3D divergence theorem intuition
Intuition behind the Divergence Theorem in three dimensions. Created by Sal Khan.
Want to join the conversation?
- Is there such a thing a 4D or even 5D?(5 votes)
- Sure, a lot of mathematics has been generalised into higher dimensions (often n dimensions, meaning you can have as many as you want/need).
We live in three spatial dimensions (space) and one temporal dimension (time): spacetime, so it's also 4D in a sense (except we can't really control our movement in the time dimension).(6 votes)
- So is divergence theorem the same as Gauss' theorem? Also, we have been taught in my multivariable class that Gauss' theorem only relates the Flux over a surface to the divergence over the volume it bounds and if you had for example a path in three dimensions you would apply Green's theorem and the line integral would be equivalent to the Curl of the vector field integrated over the surface it bounds - not the divergence - so I guess I don't understand how its being "generalized to more dimensions"?(2 votes)
- Gauss Theorem is just another name for the divergence theorem.
It relates the flux of a vector field through a surface to the divergence of vector field inside that volume. So the surface has to be closed! Otherwise the surface would not include a volume.
So you can rewrite a surface integral to a volume integral and the other way round.
On the other hand the Stokes Theorem relates a line integral along a closed loop through a vector field to the the surface integral of the curl of the vector field. Here the closed lopp has to beed the boundary of the surface over which you take to surface integral.
In other words you can turn a line integral to an surface integral and the other way round.
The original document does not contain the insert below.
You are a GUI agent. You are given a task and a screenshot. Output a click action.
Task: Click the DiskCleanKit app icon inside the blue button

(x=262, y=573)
The Greens theorem is just a 2D version of the Stokes Theorem. Just remember Stokes theorem and set the z demension to zero and you can forget about Greens theorem :-)
So in general Stokes and Gauss are not related to each other. They are NOT the same thing in an other dimenson.(5 votes)
- i dont understand how the normal vector is inward facing and outward facing(2 votes)
- Imagine a piece of paper with a pencil stuck halfway through it. Both sides of the pencil are perpendicular to the paper. One side points to the inside, if you start from the center of the pencil. The other points to the outside. Since both sides are perpendicular to the paper, they both model a normal vector to the paper's surface.
Vectors have components that describe which way they face from the origin. So a vector with components (2, 5) would point up and to the right, into the first quadrant, while a vector with components (-2, -5), even though it has exactly the same length, would point down and to the left, into the third quadrant. If you imagine a vector that is normal to this surface, on the outside top right part of the surface like where Sal first drew the normal vector, then the first vector would be pointing out of the surface, and the second vector would be pointing into it. Both could be normal to the surface (perpendicular to the surface's tangent line).(2 votes)
- Is this considered Calculus 3?(1 vote)
- Yep. Multivariable calculus.
Pretty much every playlist after the practice AP Calc tutorials are Calc III,(8 votes)
- I AM GONE CRAZY. SOMEBODY HELP ME! ok my question is Why is that normal unit vector ñ perpendicular to do curve, not the vector field F, since ñ is multiplied by F, the unit normal vector ñ should be perpendicular to the F vectors, so why ?(2 votes)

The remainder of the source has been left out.